(Data items)
------------------------------------------------

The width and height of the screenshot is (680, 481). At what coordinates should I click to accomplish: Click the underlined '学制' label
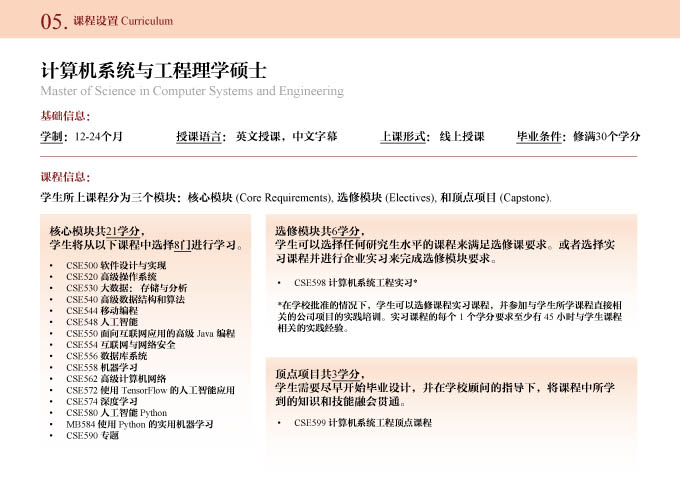tap(53, 136)
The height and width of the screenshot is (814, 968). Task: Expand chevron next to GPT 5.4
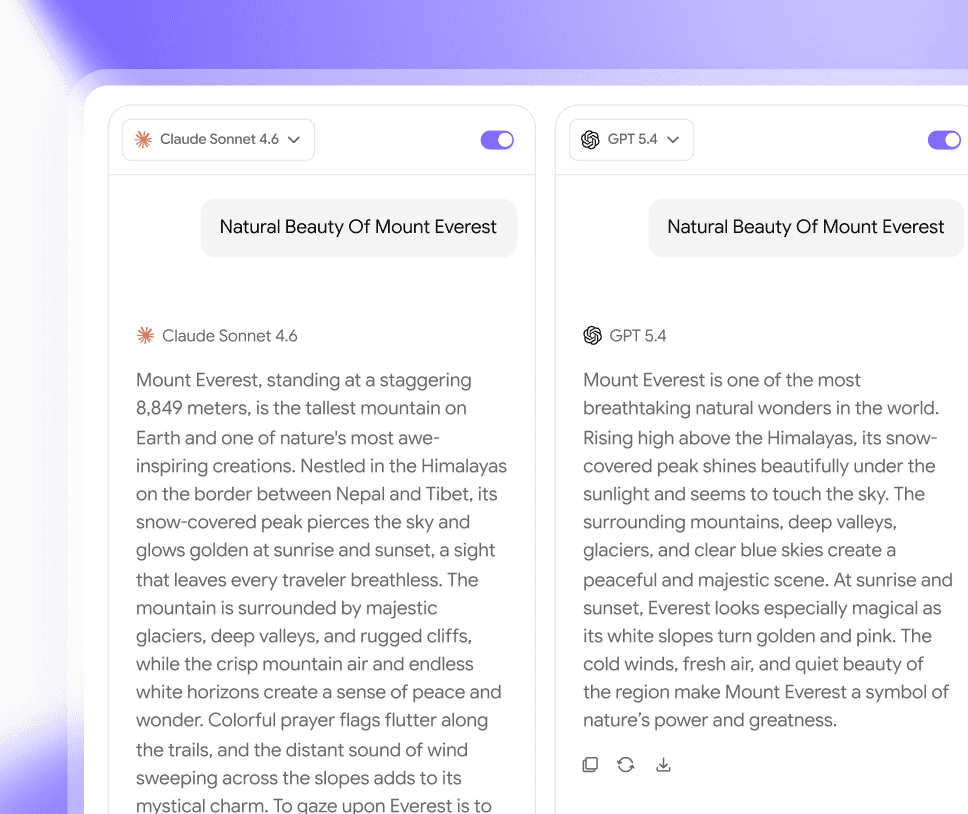click(x=673, y=140)
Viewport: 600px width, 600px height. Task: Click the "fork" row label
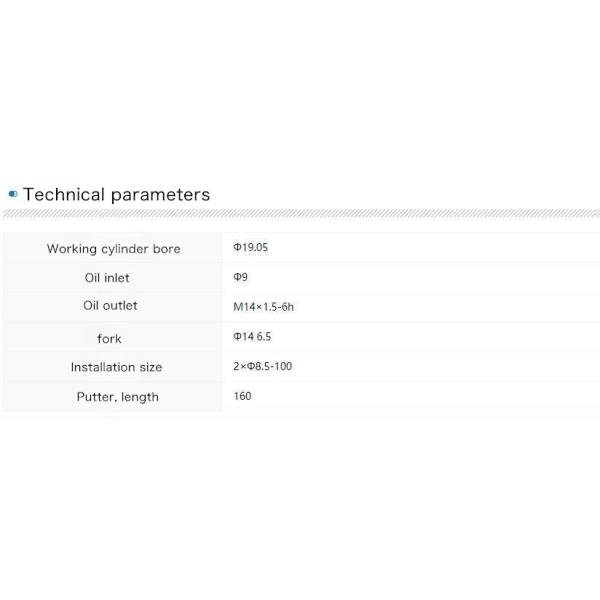click(109, 339)
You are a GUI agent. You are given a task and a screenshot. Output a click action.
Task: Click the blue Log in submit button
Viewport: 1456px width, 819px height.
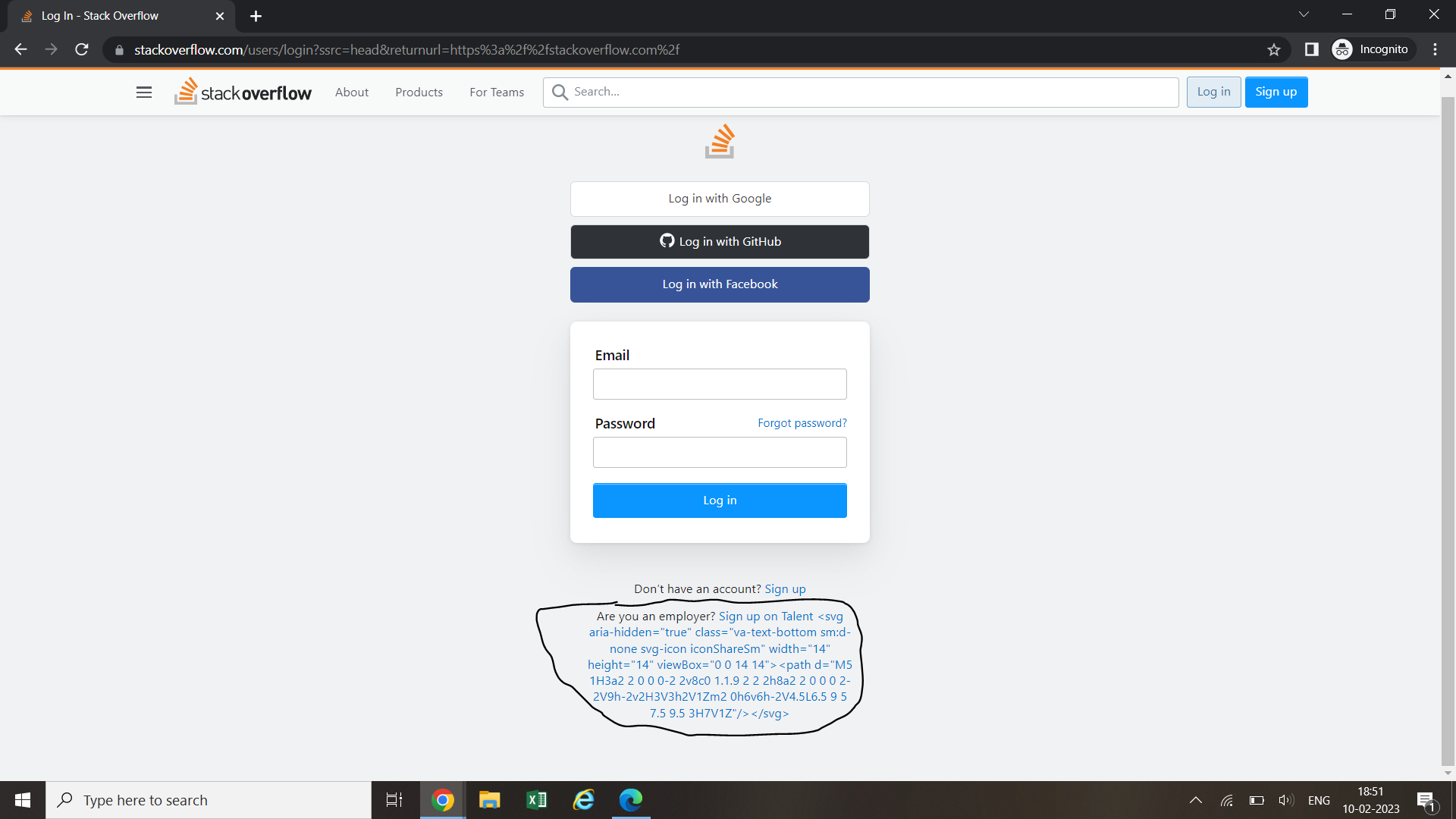(720, 500)

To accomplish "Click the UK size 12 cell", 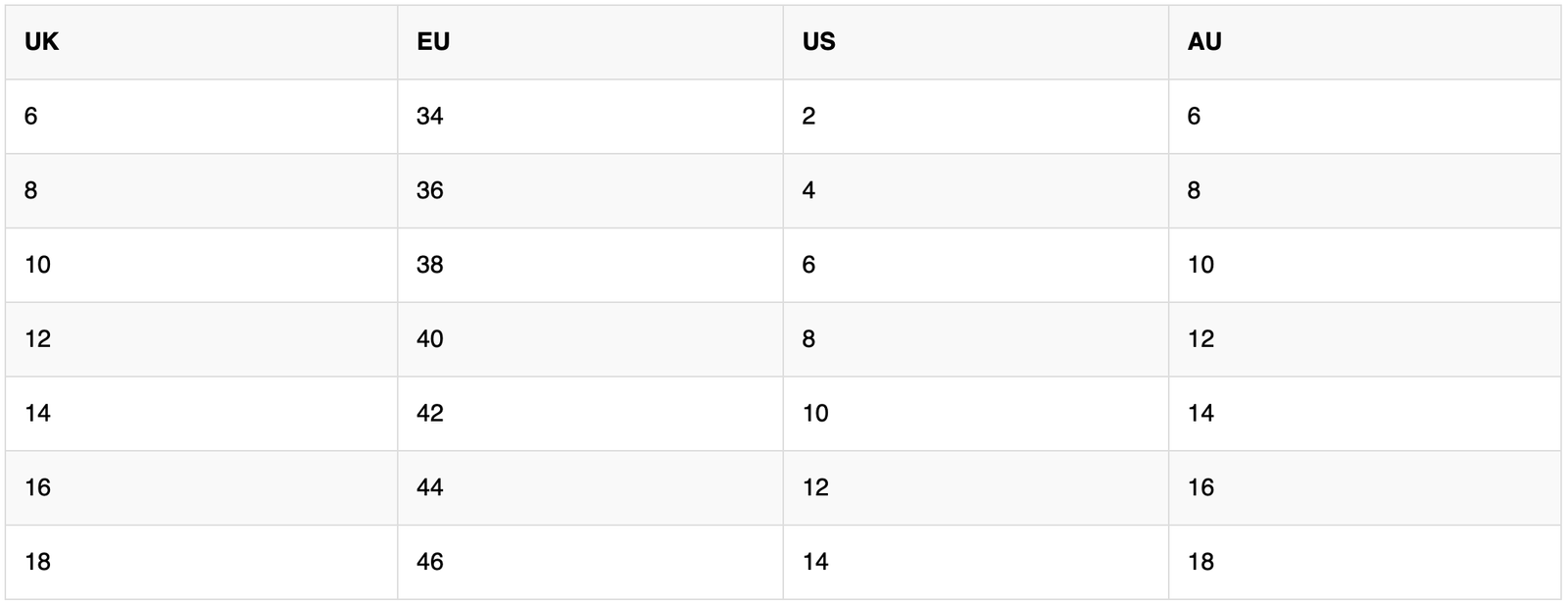I will point(37,339).
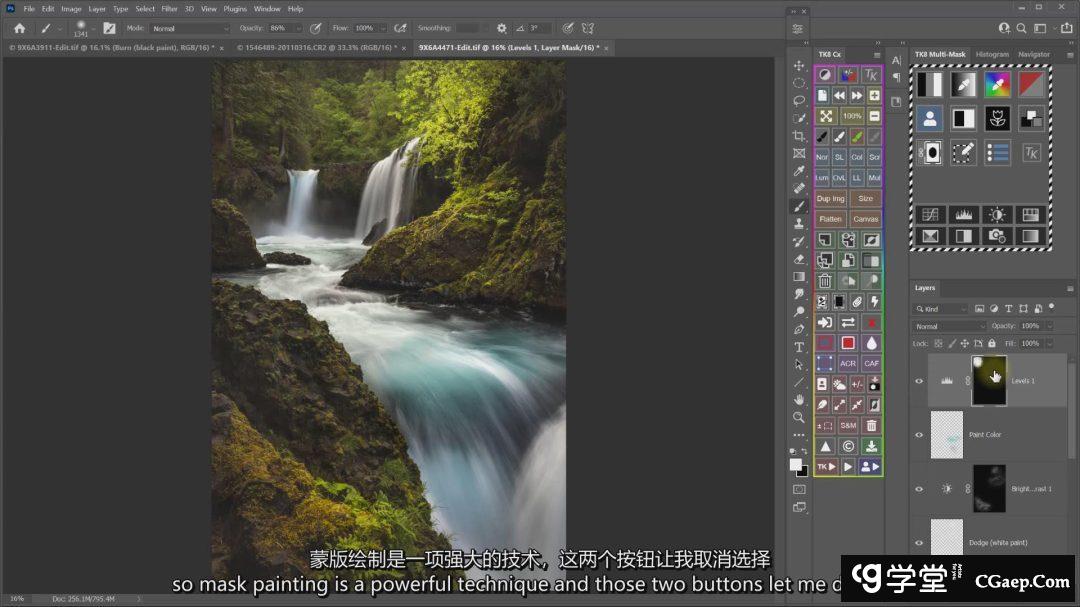Switch to the Histogram tab
Viewport: 1080px width, 607px height.
tap(992, 54)
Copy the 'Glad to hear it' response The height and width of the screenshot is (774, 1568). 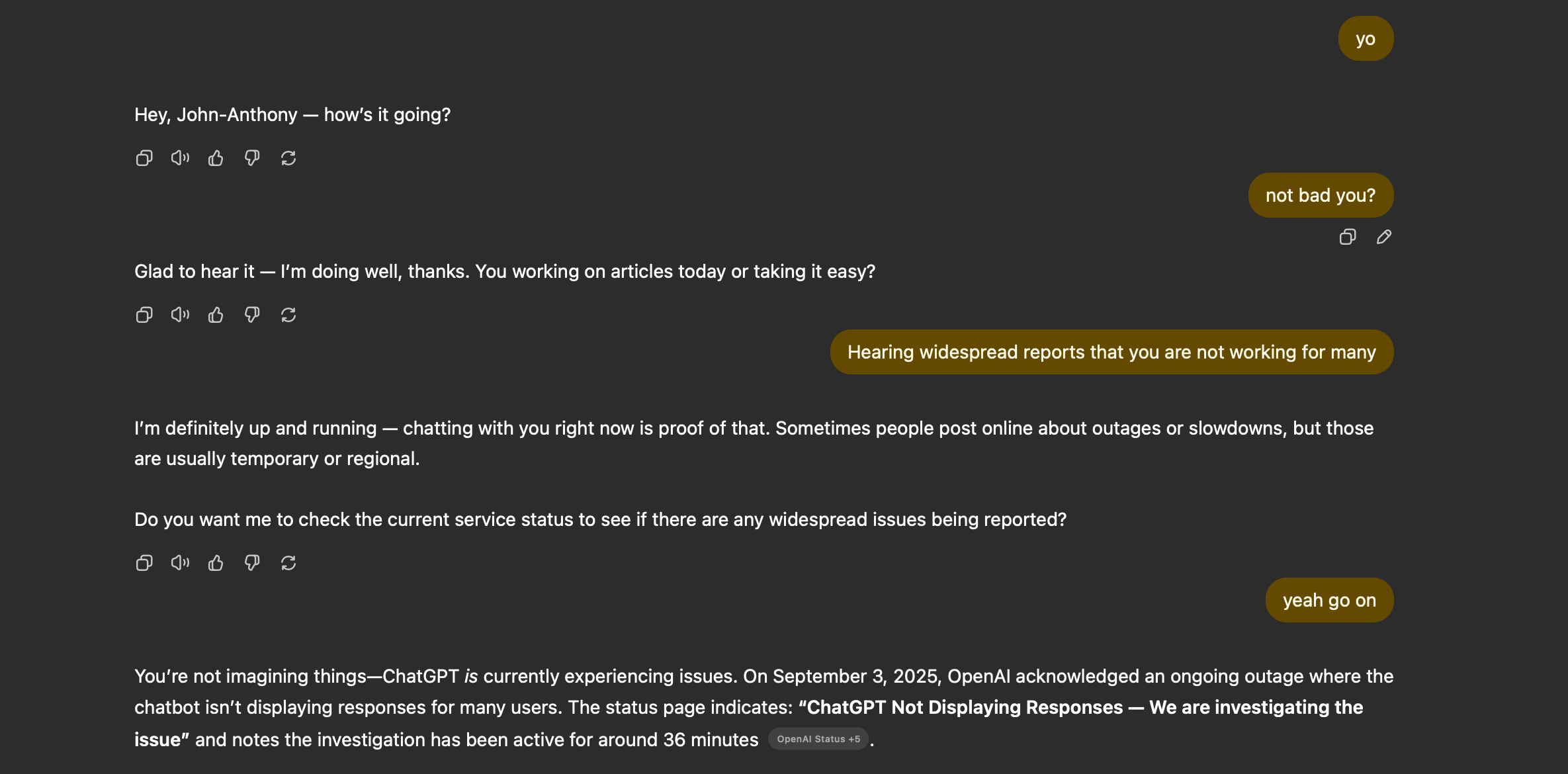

------------------------------------------------

**Problem:**
Return the stretch of data that begins with the line showing "The height and width of the screenshot is (814, 968)." and goes on through the line showing "Task: Click the blue Log in submit button", exactly, with pictures removed.

**Exercise answer:**
The height and width of the screenshot is (814, 968). Task: Expand chevron next to GPT 5.4
click(x=673, y=140)
Viewport: 600px width, 600px height. Task: Click the "fork" row label
click(109, 339)
You are a GUI agent. You are given a task and a screenshot. Output a click action.
Task: Click the blue Log in submit button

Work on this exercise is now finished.